All documentation must be provided by a professional who is qualified and appropriately licensed to diagnose such disorders. W&L reserves the right to request additional documentation as necessary to fully evaluate individual requests for accommodation.

Documentation should be current. For medical/physical conditions the currency required will vary depending on the condition, but generally, a diagnostic evaluation should be within the last year.

Appropriate professionals can fill out the Disability Documentation Form or provide on letterhead the following information:

  • Credentials of the Evaluator: Documentation should include name, credentials, licensing, area of specialization, address and contact information
  • Statement of Diagnosis and Description of Diagnostic Methodology: Provide a clear diagnostic statement. The statement should identify the nature and extent of the impairment(s), the assessment or evaluation procedures/tests used to make the diagnosis, the date of the current diagnostic evaluation.

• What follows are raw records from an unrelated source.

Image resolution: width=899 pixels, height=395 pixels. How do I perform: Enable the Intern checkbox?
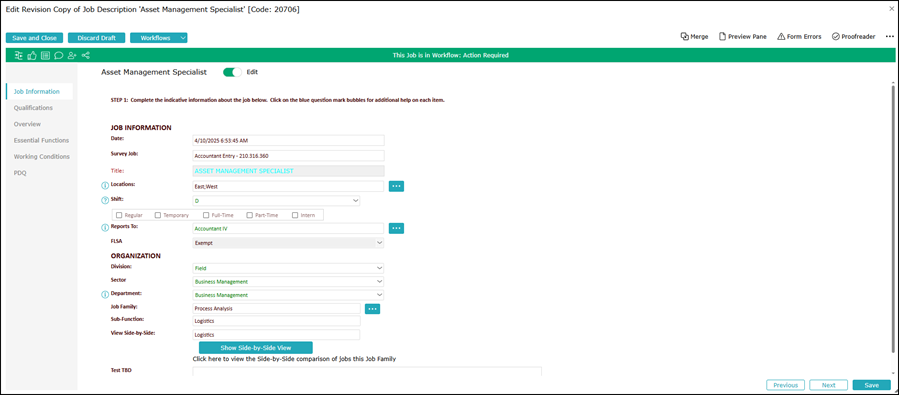(295, 216)
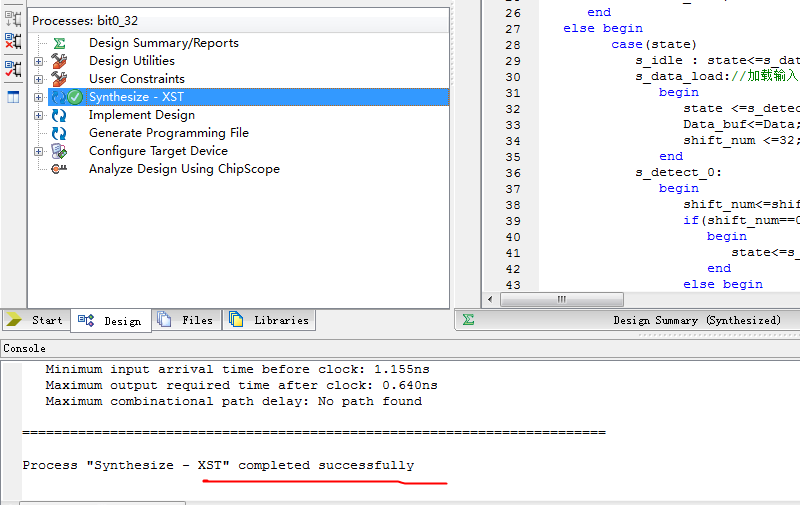The width and height of the screenshot is (800, 505).
Task: Click the Generate Programming File icon
Action: 59,133
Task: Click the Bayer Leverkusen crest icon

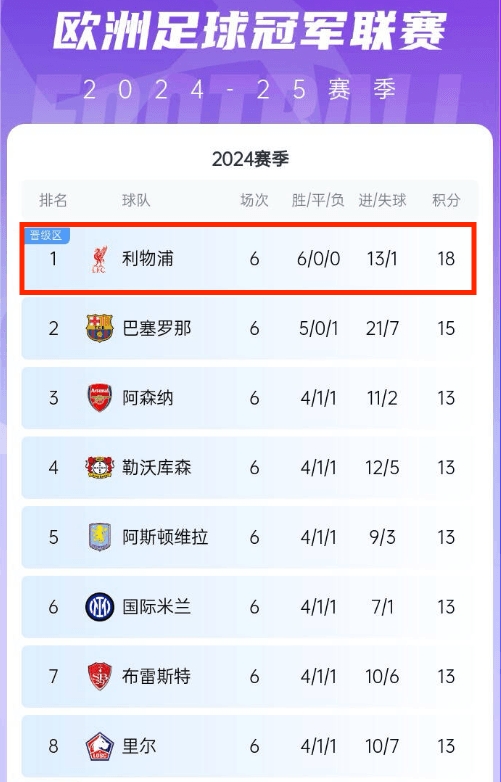Action: click(x=99, y=467)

  • Description of current functional limitations: A detailed description of the current functional impact of the impairment(s) in the unmitigated state (in other words, the current functional impact of the impairment(s) without any mitigating treatment, medication, etc) as relevant to the current need for accommodations. This should include severity, frequency, and pervasiveness. The documentation should describe if/how the impairment(s) limit(s) one or more major life activities.

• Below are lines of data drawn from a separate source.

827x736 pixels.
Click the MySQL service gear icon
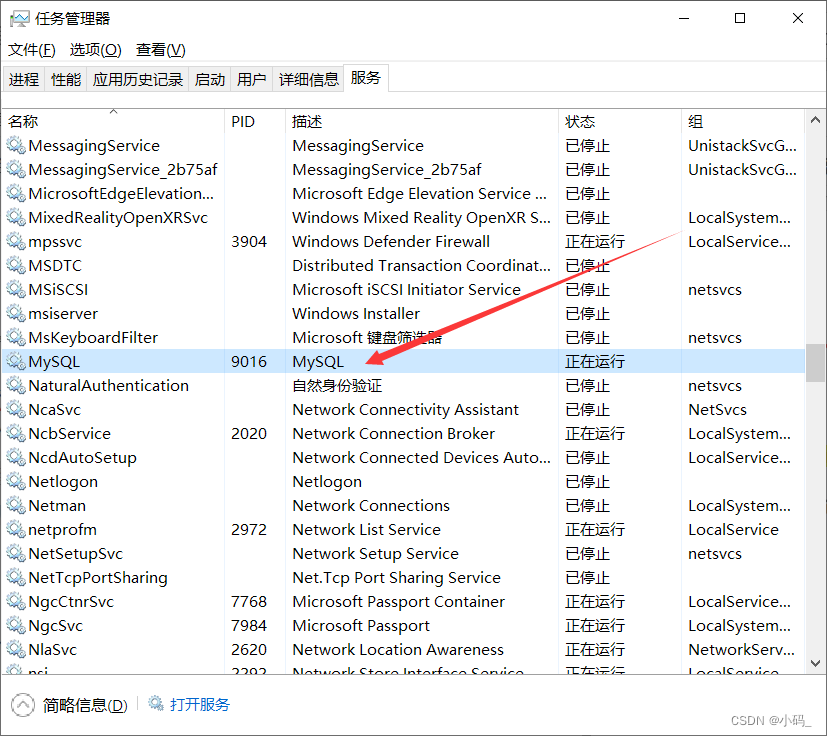[17, 361]
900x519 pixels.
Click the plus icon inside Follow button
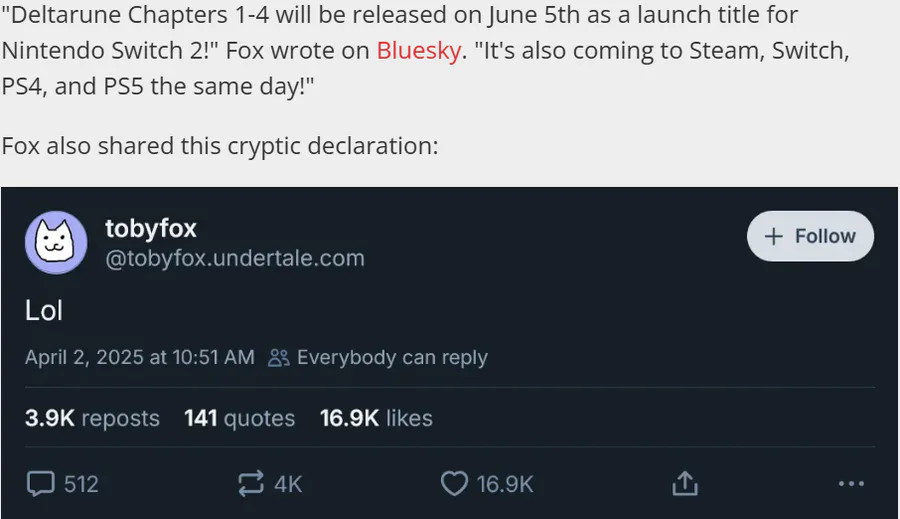[x=774, y=236]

  • Description of the expected progression or stability of the impact of the impairment(s): Include information about the expected progression or stability over time, along with a recommendation concerning the predictable need for reevaluation. If applicable, information on the cyclical or episodic nature of the impairment(s) and any known or suspected environmental triggers is recommended.
  • Treatment Plan: Any other current treatments, medications, or assistive devices should also be referenced, with an explanation of their effectiveness in accommodating the functional impact of the impairment(s), any significant side effects that may impact functional abilities, and whether/how any such current treatments, medications, or assistive devices bear on the specific accommodations being requested of W&L
  • Description of current and past accommodations: Any prior accommodations should be referenced, including information about the impact on the student.
  • Recommendations for accommodations to provide equal access to a University program or service: A description of specific accommodations recommended with a detailed explanation of why each recommended accommodation is necessary due to specific current functional limitations. Support recommendations with specific test results or clinical observations. Accommodations must be necessary to provide a student an equal opportunity to participate in a University program or service by addressing a substantially-limiting impairment. Accommodations are not granted to ensure better academic performance or to maximize a student's ability to succeed.